DIRECTIONS FOR THIS TASK: Transcribe the records word for word, beginning with the first line and ending with the line that contains "Given: Select the JSON Sort extension icon"; include nothing else.

SOURCE DATA:

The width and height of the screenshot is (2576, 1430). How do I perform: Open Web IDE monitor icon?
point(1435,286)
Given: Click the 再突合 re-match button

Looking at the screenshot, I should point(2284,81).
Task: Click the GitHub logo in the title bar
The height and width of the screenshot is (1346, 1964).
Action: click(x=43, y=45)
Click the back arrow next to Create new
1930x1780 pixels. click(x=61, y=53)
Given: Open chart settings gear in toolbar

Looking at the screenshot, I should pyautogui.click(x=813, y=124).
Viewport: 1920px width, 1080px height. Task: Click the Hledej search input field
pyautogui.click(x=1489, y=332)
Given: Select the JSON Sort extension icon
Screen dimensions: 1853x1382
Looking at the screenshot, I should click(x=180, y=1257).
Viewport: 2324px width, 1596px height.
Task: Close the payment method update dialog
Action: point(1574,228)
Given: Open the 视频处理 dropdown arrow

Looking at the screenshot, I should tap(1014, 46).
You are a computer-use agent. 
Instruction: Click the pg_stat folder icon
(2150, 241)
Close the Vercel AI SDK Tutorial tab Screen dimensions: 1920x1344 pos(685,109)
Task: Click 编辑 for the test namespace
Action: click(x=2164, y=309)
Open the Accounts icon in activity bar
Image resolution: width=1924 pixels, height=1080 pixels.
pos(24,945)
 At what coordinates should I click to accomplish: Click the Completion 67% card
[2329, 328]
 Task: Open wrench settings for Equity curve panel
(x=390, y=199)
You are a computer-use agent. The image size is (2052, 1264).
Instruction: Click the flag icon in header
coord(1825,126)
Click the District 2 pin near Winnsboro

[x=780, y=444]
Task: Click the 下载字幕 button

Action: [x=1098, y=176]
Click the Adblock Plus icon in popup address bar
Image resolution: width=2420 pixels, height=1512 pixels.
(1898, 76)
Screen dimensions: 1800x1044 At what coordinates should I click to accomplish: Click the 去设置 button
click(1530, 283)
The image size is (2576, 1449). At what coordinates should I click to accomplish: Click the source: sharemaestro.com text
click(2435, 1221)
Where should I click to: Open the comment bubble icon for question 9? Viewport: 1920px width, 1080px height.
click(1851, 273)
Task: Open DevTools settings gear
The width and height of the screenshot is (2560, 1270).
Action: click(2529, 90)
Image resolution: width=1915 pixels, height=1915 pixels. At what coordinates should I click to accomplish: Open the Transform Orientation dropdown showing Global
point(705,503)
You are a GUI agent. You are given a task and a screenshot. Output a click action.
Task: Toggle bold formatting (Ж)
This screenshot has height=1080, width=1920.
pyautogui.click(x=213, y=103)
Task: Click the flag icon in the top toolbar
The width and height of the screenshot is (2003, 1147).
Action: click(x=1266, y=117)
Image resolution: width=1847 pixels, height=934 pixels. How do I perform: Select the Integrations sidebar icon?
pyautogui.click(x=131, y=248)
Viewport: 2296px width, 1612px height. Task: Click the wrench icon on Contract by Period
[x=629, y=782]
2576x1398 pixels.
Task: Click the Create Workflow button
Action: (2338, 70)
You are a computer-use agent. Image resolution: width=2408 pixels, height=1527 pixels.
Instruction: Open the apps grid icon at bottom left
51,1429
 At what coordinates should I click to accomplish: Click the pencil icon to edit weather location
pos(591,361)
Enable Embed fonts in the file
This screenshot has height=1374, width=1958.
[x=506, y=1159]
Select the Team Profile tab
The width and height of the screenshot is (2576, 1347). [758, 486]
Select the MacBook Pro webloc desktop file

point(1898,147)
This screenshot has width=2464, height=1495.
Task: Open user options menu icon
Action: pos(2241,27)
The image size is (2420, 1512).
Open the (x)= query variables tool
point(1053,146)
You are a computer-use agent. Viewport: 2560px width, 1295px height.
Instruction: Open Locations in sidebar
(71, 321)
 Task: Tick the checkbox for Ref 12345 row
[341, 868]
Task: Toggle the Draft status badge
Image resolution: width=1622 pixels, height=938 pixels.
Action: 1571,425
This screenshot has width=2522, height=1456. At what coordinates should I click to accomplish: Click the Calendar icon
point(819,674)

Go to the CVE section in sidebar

ANSWER SPACE:
The width and height of the screenshot is (2576, 1430). How do I perform: Open Web IDE monitor icon?
point(1435,286)
Given: Click the 再突合 re-match button

Looking at the screenshot, I should point(2284,81).
Task: Click the GitHub logo in the title bar
The height and width of the screenshot is (1346, 1964).
Action: click(x=43, y=45)
Click the back arrow next to Create new
1930x1780 pixels. click(x=61, y=53)
Given: Open chart settings gear in toolbar

Looking at the screenshot, I should pyautogui.click(x=813, y=124).
Viewport: 1920px width, 1080px height. Task: Click the Hledej search input field
pyautogui.click(x=1489, y=332)
Given: Select the JSON Sort extension icon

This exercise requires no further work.